US bishop demands investigation into Viganò’s latest accusations of Vatican sex-abuse cover-up
TYLER, Texas, July 4, 2019 (LifeSiteNews) ― An American Catholic bishop is calling for an investigation into a Vatican whistleblower’s most recent allegations concerning the Vatican and Pope Francis covering up of clerical sexual abuse.
Bishop Joseph Strickland, the ordinary of Tyler, Texas linked on Twitter to a recent LifeSiteNews article containing material cut from an interview Archbishop Carlo Maria Viganò gave the Washington Post.
“Faithful Catholics who believe in the Eucharist & pray the rosary need to demand an investigation of this & a clear reporting of the truth,” Strickland tweeted.

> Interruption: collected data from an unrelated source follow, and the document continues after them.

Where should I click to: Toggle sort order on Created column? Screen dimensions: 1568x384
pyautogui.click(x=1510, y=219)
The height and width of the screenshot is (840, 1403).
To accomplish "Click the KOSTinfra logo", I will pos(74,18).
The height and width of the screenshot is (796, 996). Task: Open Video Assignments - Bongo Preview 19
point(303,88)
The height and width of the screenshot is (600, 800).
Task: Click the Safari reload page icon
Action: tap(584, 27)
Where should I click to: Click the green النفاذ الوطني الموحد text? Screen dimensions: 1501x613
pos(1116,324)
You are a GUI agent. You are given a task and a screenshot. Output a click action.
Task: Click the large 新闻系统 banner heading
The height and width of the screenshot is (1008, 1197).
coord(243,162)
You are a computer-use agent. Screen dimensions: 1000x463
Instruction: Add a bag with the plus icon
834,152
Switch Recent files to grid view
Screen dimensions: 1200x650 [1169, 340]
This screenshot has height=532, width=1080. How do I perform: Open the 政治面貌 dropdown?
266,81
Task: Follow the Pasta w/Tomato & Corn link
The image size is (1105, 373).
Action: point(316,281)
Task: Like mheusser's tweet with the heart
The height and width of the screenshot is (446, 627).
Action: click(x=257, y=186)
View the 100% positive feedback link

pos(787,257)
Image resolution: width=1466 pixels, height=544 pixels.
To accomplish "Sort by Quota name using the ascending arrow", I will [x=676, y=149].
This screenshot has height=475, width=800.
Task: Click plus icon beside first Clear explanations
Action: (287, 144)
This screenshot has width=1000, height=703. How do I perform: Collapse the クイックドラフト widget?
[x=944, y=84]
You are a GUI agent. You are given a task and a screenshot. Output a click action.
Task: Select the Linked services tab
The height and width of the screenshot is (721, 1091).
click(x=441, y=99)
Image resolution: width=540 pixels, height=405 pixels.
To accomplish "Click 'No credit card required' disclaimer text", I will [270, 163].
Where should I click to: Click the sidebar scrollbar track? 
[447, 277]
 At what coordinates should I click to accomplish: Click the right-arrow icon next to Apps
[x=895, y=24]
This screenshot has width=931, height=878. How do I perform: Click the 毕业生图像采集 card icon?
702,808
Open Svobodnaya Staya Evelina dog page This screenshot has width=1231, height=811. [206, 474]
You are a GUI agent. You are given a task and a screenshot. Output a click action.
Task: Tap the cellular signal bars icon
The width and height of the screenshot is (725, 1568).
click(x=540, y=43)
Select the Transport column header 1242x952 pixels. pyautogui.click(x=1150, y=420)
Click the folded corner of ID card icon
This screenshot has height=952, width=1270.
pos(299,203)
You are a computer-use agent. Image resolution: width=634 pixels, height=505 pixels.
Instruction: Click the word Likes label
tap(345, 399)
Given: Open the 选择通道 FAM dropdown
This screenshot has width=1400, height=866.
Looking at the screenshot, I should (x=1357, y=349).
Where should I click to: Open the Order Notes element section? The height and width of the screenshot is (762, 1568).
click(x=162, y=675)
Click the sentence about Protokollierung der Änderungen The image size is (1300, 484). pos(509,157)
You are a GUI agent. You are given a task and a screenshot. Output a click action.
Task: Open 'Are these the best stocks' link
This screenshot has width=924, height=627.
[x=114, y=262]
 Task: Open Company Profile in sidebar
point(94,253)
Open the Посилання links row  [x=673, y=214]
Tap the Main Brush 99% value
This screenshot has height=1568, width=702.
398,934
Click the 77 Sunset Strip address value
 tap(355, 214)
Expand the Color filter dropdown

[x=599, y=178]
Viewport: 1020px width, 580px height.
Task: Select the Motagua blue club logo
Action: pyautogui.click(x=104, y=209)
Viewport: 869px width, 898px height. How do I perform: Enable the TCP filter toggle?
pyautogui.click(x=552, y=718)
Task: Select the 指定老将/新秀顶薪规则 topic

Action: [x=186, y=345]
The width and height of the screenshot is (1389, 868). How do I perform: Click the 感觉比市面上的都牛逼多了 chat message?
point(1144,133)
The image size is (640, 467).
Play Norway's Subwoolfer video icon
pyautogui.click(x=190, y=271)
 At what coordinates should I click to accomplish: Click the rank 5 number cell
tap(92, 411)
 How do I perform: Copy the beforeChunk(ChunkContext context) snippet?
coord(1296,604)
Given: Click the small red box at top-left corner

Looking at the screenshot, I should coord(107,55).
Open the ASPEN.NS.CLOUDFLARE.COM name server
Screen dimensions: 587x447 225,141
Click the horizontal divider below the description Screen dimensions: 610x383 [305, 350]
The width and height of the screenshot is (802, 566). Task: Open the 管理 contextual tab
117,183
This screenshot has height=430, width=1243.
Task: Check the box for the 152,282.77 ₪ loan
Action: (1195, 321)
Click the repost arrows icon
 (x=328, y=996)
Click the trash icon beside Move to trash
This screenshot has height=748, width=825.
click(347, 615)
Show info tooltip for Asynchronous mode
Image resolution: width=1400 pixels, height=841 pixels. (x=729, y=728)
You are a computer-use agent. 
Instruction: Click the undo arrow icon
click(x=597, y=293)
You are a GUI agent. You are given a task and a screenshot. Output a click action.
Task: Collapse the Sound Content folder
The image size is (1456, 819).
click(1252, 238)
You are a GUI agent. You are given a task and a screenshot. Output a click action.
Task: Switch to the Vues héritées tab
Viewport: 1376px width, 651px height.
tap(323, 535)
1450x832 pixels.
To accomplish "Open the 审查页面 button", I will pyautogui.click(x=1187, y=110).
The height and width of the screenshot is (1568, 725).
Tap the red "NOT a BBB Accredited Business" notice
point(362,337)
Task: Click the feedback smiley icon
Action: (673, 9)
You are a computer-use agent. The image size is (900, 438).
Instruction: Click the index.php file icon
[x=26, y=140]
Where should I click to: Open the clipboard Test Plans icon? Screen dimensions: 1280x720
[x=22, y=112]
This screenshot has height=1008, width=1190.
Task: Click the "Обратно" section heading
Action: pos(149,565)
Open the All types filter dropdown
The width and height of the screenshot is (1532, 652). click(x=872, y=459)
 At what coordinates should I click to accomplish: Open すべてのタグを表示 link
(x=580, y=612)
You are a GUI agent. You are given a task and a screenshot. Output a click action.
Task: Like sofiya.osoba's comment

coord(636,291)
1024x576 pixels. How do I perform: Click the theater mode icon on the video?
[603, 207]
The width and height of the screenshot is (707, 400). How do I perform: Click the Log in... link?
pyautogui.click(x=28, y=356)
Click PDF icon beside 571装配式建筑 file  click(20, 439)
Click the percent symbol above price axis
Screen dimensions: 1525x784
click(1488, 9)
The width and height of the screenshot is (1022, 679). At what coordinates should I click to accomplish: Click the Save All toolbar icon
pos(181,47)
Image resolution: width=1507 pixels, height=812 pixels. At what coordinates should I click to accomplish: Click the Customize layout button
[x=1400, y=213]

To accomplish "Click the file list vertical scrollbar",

Faithful Catholics who believe in the Eucharist & pray the rosary need to demand an investigation of this & a clear reporting of the truth. https://t.co/WuXHQCqi56— Bishop J. Strickland (@Bishopoftyler) July 4, 2019
Twitter users responded with both agreement and disagreement, some indicating that they believe Viganò and others strongly expressing antipathy for the former papal nuncio.
The bishop responded to one Twitter user who demanded to know how ordinary Catholics could demand an investigation into Viganò’s allegations.
“How do sheep demand it?” asked John Lewandowski. “Our bishops do nothing to get to the truth and our Pope remains silent,” he continued, adding: “Faithful shepherds, bishops who believe in the Eucharist & pray the rosary need to join and together force the truth be shared while preaching the Christ’s Gospel, not another gospel.”
Strickland replied by saying that Lewandowski was right, but that the faithful also have “a strong voice.”
Like others who responded to the Bishop of Tyler, Lewandowski asked for suggestions for concrete action.
“First pray, then write letters: keep them brief and to the point,” Strickland answered.
Viganò had told the Washington Post that Pope Francis is “doing close to nothing” to expose and bring to justice leading churchmen who have covered up clerical sexual abuse. The former nuncio named Cardinal Donald Wurel as an example. He also detailed a “horrible case” in which a Polish seminarian wrote to Pope Francis to complain of sexual aggression he had witnessed at a Vatican pre-seminary.
Viganò alleged that leading prelates including the then-Bishop of Como, Diego Coletti; Cardinal Angelo Comastri, Vicar General of Pope Francis for Vatican City; and Cardinal Coccopalmerio, then president of the Pontifical Council for Legislative Texts, tried to quash an investigation into the complaints. Ultimately the whistleblower, Kamil Jarzembowski, was expelled from the seminary, and the seminarian he accused of abuse was ordained in 2017.
The former nuncio also stated that Francis had “essentially ignored a terrifying dossier” outlining crimes allegedly committed by Archbishop Edgar Peña Parra, the pontiff’s choice as the new Substitute at the Secretariat of State.
“You ask me if I see any signs that the Vatican, under Pope Francis, is taking proper steps to address the serious issues of abuse,” Viganò said to his Washington Post interviewer.
“My answer is simple: Pope Francis himself is covering up abuse right now, as he did for McCarrick.”
After LifeSiteNews published Viganò’s first testimony last August, Bishop Stickland wrote to all the priests of his diocese saying that he found the allegations against Pope Francis and some senior cardinals to be “credible,” and called for a “thorough investigation.” He asked his clergy to include his letter in the masses on August 26, 2018, and to post it on their websites and other social media.
“Let us be clear that they are still allegations but as your shepherd I find them to be credible,” Strickland wrote. “Using this standard the response must be a thorough investigation similar to those conducted any time allegations are deemed to be credible.”
“I do not have the authority to launch such an investigation but I will lend my voice in whatever way necessary to call for this investigation and urge that it’s findings demand accountability of all found to be culpable even at the highest levels of the Church,” he added.